Think about the nicest person you know. The one who comes through when times are tough. They remember everything: your work stress, your sister’s surgery, that job interview you mentioned casually a couple of months ago. They don't make it about themselves.
Now, try to say one thing about what they're going through right now. For most people, that's where it ends. You can learn all about what this person does and almost nothing about who they really are. That gap between what they give and how little anyone really knows them turns out to be more than a personality quirk. It’s a pattern and it has a price.

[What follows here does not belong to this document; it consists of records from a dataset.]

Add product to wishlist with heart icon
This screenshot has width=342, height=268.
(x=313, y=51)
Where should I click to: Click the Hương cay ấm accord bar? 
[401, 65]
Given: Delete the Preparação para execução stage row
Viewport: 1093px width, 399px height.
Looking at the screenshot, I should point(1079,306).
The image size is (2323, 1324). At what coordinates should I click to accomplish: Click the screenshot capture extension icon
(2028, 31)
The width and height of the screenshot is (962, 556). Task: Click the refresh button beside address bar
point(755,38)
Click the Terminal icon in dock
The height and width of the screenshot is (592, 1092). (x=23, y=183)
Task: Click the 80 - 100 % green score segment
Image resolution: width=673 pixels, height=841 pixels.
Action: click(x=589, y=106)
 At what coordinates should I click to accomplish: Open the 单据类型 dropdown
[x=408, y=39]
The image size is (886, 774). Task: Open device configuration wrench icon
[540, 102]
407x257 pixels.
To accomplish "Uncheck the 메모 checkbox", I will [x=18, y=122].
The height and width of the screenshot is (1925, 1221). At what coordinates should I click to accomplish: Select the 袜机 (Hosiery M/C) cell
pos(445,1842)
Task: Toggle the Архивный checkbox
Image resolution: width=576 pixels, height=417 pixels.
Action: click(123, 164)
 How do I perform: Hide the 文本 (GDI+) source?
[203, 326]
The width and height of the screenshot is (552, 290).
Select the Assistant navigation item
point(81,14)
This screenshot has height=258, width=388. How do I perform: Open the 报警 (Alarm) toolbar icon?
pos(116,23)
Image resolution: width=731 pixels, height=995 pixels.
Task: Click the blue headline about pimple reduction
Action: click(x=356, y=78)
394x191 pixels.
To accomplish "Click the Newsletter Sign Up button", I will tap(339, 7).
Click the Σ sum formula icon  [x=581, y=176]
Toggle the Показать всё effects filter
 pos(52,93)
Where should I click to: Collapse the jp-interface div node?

In 2023, the U.S. Surgeon General issued a formal public health advisory on loneliness not a virus, not a disease, but the silent epidemic of disconnection that’s spreading throughout the country. According to the advisory, Our Epidemic of Loneliness and Isolation, about half of American adults said they felt lonely, the advisory found, and Dr. Vivek Murthy warned that the US has shifted from confidants to contacts more people in our lives, but fewer we can truly count on. What the report didn’t capture is the particular flavor of this that clings to extremely kind people: the ones who are, by all external metrics, surrounded by warmth and yet somehow alone.
When every conversation is about you
Watch such a person closely and you will quickly see a pattern. They ask the questions when you talk. When you turn one back on them, they answer in a sentence, and pass the conversation right back to you.
You could know somebody like this for years and not even know that they went through something huge, like losing their job, or a breakup, or a really hard time, until long after, almost accidentally. They’ll say it like you’d say a detour. It happened, they went around it, anyway, how are you?
It runs the same way with good news. Tell them yours and they are delighted for you. Bring up their own win and they'll undercut it before you can even react, like standing still long enough to be congratulated is more exposure than they can handle. They are the ones who have heard it all and given away nothing about themselves.